Despite their importance and ubiquity, some of the most basic information about invertebrates, such as where they're most diverse and how many of them there are, remain a mystery. This is especially problematic for conservation scientists trying to stave off global insect declines; you can't conserve something if you don't know where to look.
In a U.S. National Science Foundation-supported study in the journal Science Advances, researchers used ants as a proxy to help close major knowledge gaps and hopefully begin reversing these declines.
Working for more than a decade, researchers from institutions around the world stitched together nearly 1.5 million location records from research publications, online databases, museums and scientific field work. They used the records to produce the largest global map of insect diversity, which they hope will be used to direct future conservation efforts.
"This is a massive undertaking for a group known to be critical ecosystem engineers," said co-author Robert Guralnick, curator of biodiversity informatics at the Florida Museum of Natural History. "It represents an enormous effort not only among all the co-authors but the many naturalists who have contributed knowledge about distributions of ants across the globe."
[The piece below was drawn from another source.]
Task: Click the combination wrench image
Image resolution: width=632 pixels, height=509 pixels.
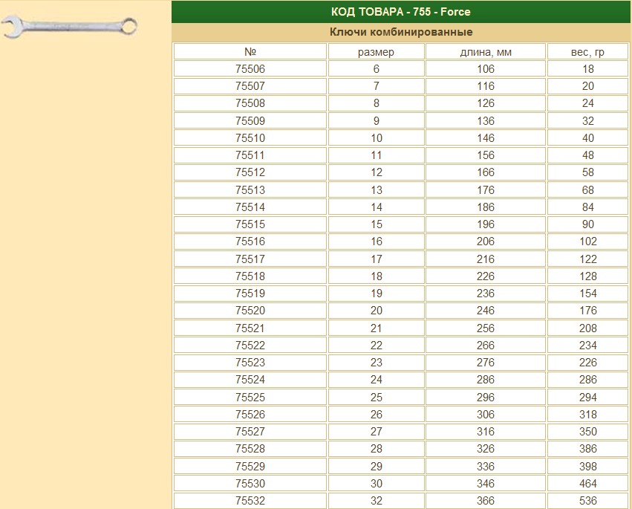Action: [71, 27]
Creating a map large enough to account for the entirety of ant biodiversity presented several logistical challenges. All known ant species, which number more than 14,000, were included, with each species varying dramatically in the amount of data available.
Most of the records contained a description of the location where an ant was collected or spotted but did not always have the precise coordinates needed for mapping. Inferring the extent of an ant's range from incomplete records required some clever data wrangling.
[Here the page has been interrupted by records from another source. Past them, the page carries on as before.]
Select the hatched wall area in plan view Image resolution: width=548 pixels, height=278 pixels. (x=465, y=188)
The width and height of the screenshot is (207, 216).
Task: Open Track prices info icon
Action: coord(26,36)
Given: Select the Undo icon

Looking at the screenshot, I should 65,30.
The researchers ultimately formed a global map divided into a grid of 20 km by 20 km squares that estimated of the number of ant species per square, or species richness. They also created a map of the number of ant species with very small ranges per square, or species rarity. In general, species with small ranges are vulnerable to environmental changes.
The scientists used machine learning to predict how the diversity would change if they sampled all areas around the world equally, and in doing so, identified areas where many unknown, unsampled species exist.
"Work at this scale, bringing together years of natural history data with advanced computational modeling, is critical for understanding the geographic distribution of all biodiversity and improving our strategic conservation efforts in a rapidly changing world," said Shannon Fehlberg, a program director in NSF's Division of Environmental Biology.